April 30, 2009

Blood Hunt by Ian Rankin writing as Jack Harvey (Orion Books 1994)

You know that a book written by a one-time punk musician is going to have street cred, though what else it may contain is anybody’s guess. In this case, intelligence, suspense, and some fun political theorizing. Scotsman Reeve is a former SAS officer who trains weekend warriors in the art of tracking and overpowering imaginary enemies. He doesn’t know how handy those talents will come in until he receives a call saying his journalist brother has been found dead in San Diego. The web Reeve unravels to find his brother’s murderers is long and sordid, and would do any conspiracy theorist proud. For the most part, it’s amusing to watch Reeve at work in this tale of physical and intellectual warfare. Rankin has a big reputation among the thriller set, and it’s deserved, though the downside is that the writing doesn’t shine. Words have no importance here—one can just as easily be substituted for another with no detriment to the book. The story’s the thing, and it moves and moves, though if it stopped moving, it would very likely collapse. There’s a lot of sound and fury signifying little, apart from some brief philosophising on the nature of power.

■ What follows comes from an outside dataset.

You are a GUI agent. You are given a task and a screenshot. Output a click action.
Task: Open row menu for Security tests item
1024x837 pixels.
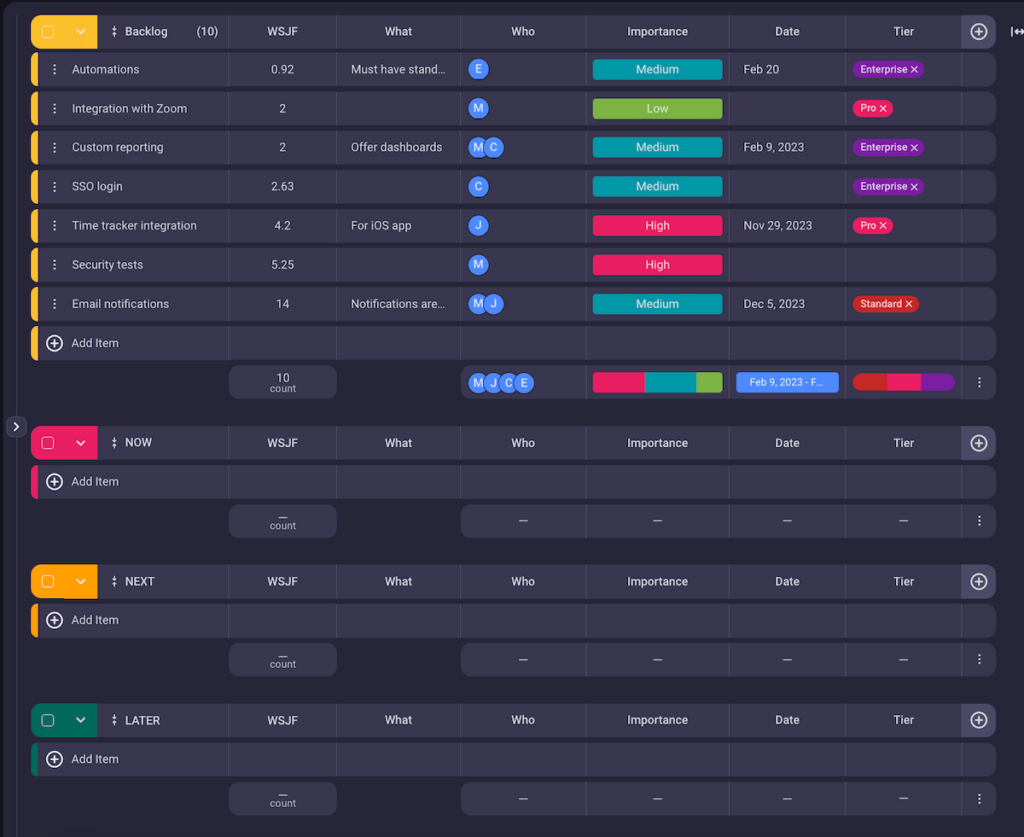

An acquaintance and I once discussed our respective literary tastes. His litmus test was The English Patient. He wouldn’t credit the taste of anyone who admired that book. Ironically, it was also my test. I couldn’t credit the taste of anyone who didn’t understand what makes it great. It’s not snobbishness; it’s about values. In TEP, words are magic. Or rather, how they’re used is the magic, since few words have currency on their own these days. If you have a tin ear for words, the writing won’t entice you. “What about The Great Gatsby?” he asked, not knowing he’d touched on my ne plus ultra. “It’s pretty boring,” he said. To him it was simply a story about a love triangle. Or rather, two love triangles that bisect, with a narrator standing outside each squaring the hypotenuse. Seen in that way it would be pretty boring, but if you have an ear for words, it’s magic. While Rankin’s story rocks, his ear for words is the equivalent of punk music. It’s about raw, primary power, not subtlety and certainly not magic.